Data listing

==========

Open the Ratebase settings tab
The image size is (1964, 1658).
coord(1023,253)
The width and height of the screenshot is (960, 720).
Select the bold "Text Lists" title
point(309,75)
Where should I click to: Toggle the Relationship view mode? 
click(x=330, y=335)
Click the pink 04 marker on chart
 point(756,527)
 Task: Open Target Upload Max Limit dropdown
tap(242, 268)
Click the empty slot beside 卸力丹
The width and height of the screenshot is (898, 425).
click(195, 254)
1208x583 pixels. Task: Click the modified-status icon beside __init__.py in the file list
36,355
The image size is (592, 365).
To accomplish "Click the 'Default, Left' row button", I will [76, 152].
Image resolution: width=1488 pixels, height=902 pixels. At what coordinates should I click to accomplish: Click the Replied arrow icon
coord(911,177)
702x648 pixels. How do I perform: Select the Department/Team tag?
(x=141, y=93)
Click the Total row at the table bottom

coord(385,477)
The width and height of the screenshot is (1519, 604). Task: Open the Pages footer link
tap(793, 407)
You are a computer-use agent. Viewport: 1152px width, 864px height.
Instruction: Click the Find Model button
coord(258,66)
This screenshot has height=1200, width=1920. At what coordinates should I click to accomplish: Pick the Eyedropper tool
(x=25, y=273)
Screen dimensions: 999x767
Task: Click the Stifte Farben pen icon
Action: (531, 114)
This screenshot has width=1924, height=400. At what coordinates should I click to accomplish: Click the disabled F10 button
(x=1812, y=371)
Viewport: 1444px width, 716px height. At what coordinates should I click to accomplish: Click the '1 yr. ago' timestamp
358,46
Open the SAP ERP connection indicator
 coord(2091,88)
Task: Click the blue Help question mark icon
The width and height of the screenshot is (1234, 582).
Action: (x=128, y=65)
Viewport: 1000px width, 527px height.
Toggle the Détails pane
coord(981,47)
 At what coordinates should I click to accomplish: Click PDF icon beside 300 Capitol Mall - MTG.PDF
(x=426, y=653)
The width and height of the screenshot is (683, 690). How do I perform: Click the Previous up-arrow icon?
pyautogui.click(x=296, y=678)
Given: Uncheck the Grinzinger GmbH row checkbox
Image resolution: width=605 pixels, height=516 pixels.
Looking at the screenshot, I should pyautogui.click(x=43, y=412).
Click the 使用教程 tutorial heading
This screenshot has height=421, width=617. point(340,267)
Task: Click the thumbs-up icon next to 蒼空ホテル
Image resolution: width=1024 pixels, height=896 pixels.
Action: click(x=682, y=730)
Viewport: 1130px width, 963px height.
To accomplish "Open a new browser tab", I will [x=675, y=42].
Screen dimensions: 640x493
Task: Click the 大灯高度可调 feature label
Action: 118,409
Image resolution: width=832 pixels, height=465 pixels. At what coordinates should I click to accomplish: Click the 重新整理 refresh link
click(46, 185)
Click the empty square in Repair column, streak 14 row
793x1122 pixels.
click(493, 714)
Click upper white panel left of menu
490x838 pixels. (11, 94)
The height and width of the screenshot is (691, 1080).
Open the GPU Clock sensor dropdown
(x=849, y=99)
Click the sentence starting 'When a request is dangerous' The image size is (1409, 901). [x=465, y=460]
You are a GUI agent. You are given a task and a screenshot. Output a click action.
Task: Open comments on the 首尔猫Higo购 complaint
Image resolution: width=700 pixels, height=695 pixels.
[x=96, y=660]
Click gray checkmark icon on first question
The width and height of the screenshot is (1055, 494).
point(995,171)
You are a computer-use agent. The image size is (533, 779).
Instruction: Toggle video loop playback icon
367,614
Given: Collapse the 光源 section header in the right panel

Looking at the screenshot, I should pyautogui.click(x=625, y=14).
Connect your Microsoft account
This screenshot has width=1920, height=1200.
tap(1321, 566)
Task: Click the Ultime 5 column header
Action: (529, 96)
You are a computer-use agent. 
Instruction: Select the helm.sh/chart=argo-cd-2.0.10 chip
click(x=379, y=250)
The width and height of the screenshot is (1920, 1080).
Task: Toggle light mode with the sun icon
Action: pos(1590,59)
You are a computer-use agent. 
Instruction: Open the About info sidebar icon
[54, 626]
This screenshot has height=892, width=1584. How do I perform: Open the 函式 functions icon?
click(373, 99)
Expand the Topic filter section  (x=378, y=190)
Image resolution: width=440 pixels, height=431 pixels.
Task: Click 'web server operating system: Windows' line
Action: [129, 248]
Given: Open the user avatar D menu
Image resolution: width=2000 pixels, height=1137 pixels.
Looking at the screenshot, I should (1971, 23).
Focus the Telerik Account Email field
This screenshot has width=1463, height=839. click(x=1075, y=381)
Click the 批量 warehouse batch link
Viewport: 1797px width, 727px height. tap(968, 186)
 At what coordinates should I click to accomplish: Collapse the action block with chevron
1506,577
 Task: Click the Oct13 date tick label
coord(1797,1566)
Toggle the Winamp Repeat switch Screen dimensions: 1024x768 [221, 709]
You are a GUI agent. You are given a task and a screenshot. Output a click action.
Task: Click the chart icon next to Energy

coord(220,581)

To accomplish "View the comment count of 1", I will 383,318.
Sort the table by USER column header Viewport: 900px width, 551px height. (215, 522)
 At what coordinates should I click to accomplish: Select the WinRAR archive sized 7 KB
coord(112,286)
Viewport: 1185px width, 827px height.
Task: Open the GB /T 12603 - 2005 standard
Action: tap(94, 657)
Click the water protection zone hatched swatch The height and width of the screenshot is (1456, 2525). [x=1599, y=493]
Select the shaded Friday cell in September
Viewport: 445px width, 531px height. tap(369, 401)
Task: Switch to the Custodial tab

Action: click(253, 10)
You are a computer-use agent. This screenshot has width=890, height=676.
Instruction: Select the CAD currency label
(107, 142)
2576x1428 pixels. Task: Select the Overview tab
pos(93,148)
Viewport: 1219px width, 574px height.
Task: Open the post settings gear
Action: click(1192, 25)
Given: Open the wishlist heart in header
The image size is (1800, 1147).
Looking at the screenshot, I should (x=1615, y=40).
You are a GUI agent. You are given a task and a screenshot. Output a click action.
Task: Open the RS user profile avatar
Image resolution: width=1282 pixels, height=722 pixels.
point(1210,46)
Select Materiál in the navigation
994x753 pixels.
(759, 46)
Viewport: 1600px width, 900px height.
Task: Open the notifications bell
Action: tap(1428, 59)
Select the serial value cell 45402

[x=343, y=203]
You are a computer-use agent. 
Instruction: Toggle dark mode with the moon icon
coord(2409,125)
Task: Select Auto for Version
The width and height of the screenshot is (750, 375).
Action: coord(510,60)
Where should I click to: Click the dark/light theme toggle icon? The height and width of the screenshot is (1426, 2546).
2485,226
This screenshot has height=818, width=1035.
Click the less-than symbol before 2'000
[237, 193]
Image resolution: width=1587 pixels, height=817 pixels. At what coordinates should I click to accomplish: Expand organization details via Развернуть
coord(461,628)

==========

- [The request] Rewrite all the records above, swapping each "Eyedropper" for "Color Picker" and keeping everything else the same.

- [Output for this exercise]
Open the Ratebase settings tab
The image size is (1964, 1658).
coord(1023,253)
The width and height of the screenshot is (960, 720).
Select the bold "Text Lists" title
point(309,75)
Where should I click to: Toggle the Relationship view mode? 
click(x=330, y=335)
Click the pink 04 marker on chart
 point(756,527)
 Task: Open Target Upload Max Limit dropdown
tap(242, 268)
Click the empty slot beside 卸力丹
The width and height of the screenshot is (898, 425).
click(195, 254)
1208x583 pixels. Task: Click the modified-status icon beside __init__.py in the file list
36,355
The image size is (592, 365).
To accomplish "Click the 'Default, Left' row button", I will [76, 152].
Image resolution: width=1488 pixels, height=902 pixels. At what coordinates should I click to accomplish: Click the Replied arrow icon
coord(911,177)
702x648 pixels. How do I perform: Select the Department/Team tag?
(x=141, y=93)
Click the Total row at the table bottom

coord(385,477)
The width and height of the screenshot is (1519, 604). Task: Open the Pages footer link
tap(793, 407)
You are a computer-use agent. Viewport: 1152px width, 864px height.
Instruction: Click the Find Model button
coord(258,66)
This screenshot has height=1200, width=1920. At what coordinates should I click to accomplish: Pick the Color Picker tool
(x=25, y=273)
Screen dimensions: 999x767
Task: Click the Stifte Farben pen icon
Action: (531, 114)
This screenshot has width=1924, height=400. At what coordinates should I click to accomplish: Click the disabled F10 button
(x=1812, y=371)
Viewport: 1444px width, 716px height. At what coordinates should I click to accomplish: Click the '1 yr. ago' timestamp
358,46
Open the SAP ERP connection indicator
 coord(2091,88)
Task: Click the blue Help question mark icon
The width and height of the screenshot is (1234, 582).
Action: (x=128, y=65)
Viewport: 1000px width, 527px height.
Toggle the Détails pane
coord(981,47)
 At what coordinates should I click to accomplish: Click PDF icon beside 300 Capitol Mall - MTG.PDF
(x=426, y=653)
The width and height of the screenshot is (683, 690). How do I perform: Click the Previous up-arrow icon?
pyautogui.click(x=296, y=678)
Given: Uncheck the Grinzinger GmbH row checkbox
Image resolution: width=605 pixels, height=516 pixels.
Looking at the screenshot, I should pyautogui.click(x=43, y=412).
Click the 使用教程 tutorial heading
This screenshot has height=421, width=617. point(340,267)
Task: Click the thumbs-up icon next to 蒼空ホテル
Image resolution: width=1024 pixels, height=896 pixels.
Action: click(x=682, y=730)
Viewport: 1130px width, 963px height.
To accomplish "Open a new browser tab", I will [x=675, y=42].
Screen dimensions: 640x493
Task: Click the 大灯高度可调 feature label
Action: 118,409
Image resolution: width=832 pixels, height=465 pixels. At what coordinates should I click to accomplish: Click the 重新整理 refresh link
click(46, 185)
Click the empty square in Repair column, streak 14 row
793x1122 pixels.
click(493, 714)
Click upper white panel left of menu
490x838 pixels. (11, 94)
The height and width of the screenshot is (691, 1080).
Open the GPU Clock sensor dropdown
(x=849, y=99)
Click the sentence starting 'When a request is dangerous' The image size is (1409, 901). [x=465, y=460]
You are a GUI agent. You are given a task and a screenshot. Output a click action.
Task: Open comments on the 首尔猫Higo购 complaint
Image resolution: width=700 pixels, height=695 pixels.
[x=96, y=660]
Click gray checkmark icon on first question
The width and height of the screenshot is (1055, 494).
point(995,171)
You are a computer-use agent. The image size is (533, 779).
Instruction: Toggle video loop playback icon
367,614
Given: Collapse the 光源 section header in the right panel

Looking at the screenshot, I should pyautogui.click(x=625, y=14).
Connect your Microsoft account
This screenshot has width=1920, height=1200.
tap(1321, 566)
Task: Click the Ultime 5 column header
Action: (529, 96)
You are a computer-use agent. 
Instruction: Select the helm.sh/chart=argo-cd-2.0.10 chip
click(x=379, y=250)
The width and height of the screenshot is (1920, 1080).
Task: Toggle light mode with the sun icon
Action: pos(1590,59)
You are a computer-use agent. 
Instruction: Open the About info sidebar icon
[54, 626]
This screenshot has height=892, width=1584. How do I perform: Open the 函式 functions icon?
click(373, 99)
Expand the Topic filter section  (x=378, y=190)
Image resolution: width=440 pixels, height=431 pixels.
Task: Click 'web server operating system: Windows' line
Action: [129, 248]
Given: Open the user avatar D menu
Image resolution: width=2000 pixels, height=1137 pixels.
Looking at the screenshot, I should (1971, 23).
Focus the Telerik Account Email field
This screenshot has width=1463, height=839. click(x=1075, y=381)
Click the 批量 warehouse batch link
Viewport: 1797px width, 727px height. tap(968, 186)
 At what coordinates should I click to accomplish: Collapse the action block with chevron
1506,577
 Task: Click the Oct13 date tick label
coord(1797,1566)
Toggle the Winamp Repeat switch Screen dimensions: 1024x768 [221, 709]
You are a GUI agent. You are given a task and a screenshot. Output a click action.
Task: Click the chart icon next to Energy

coord(220,581)

To accomplish "View the comment count of 1", I will 383,318.
Sort the table by USER column header Viewport: 900px width, 551px height. (215, 522)
 At what coordinates should I click to accomplish: Select the WinRAR archive sized 7 KB
coord(112,286)
Viewport: 1185px width, 827px height.
Task: Open the GB /T 12603 - 2005 standard
Action: tap(94, 657)
Click the water protection zone hatched swatch The height and width of the screenshot is (1456, 2525). [x=1599, y=493]
Select the shaded Friday cell in September
Viewport: 445px width, 531px height. tap(369, 401)
Task: Switch to the Custodial tab

Action: click(253, 10)
You are a computer-use agent. This screenshot has width=890, height=676.
Instruction: Select the CAD currency label
(107, 142)
2576x1428 pixels. Task: Select the Overview tab
pos(93,148)
Viewport: 1219px width, 574px height.
Task: Open the post settings gear
Action: click(1192, 25)
Given: Open the wishlist heart in header
The image size is (1800, 1147).
Looking at the screenshot, I should (x=1615, y=40).
You are a GUI agent. You are given a task and a screenshot. Output a click action.
Task: Open the RS user profile avatar
Image resolution: width=1282 pixels, height=722 pixels.
point(1210,46)
Select Materiál in the navigation
994x753 pixels.
(759, 46)
Viewport: 1600px width, 900px height.
Task: Open the notifications bell
Action: tap(1428, 59)
Select the serial value cell 45402

[x=343, y=203]
You are a computer-use agent. 
Instruction: Toggle dark mode with the moon icon
coord(2409,125)
Task: Select Auto for Version
The width and height of the screenshot is (750, 375).
Action: coord(510,60)
Where should I click to: Click the dark/light theme toggle icon? The height and width of the screenshot is (1426, 2546).
2485,226
This screenshot has height=818, width=1035.
Click the less-than symbol before 2'000
[237, 193]
Image resolution: width=1587 pixels, height=817 pixels. At what coordinates should I click to accomplish: Expand organization details via Развернуть
coord(461,628)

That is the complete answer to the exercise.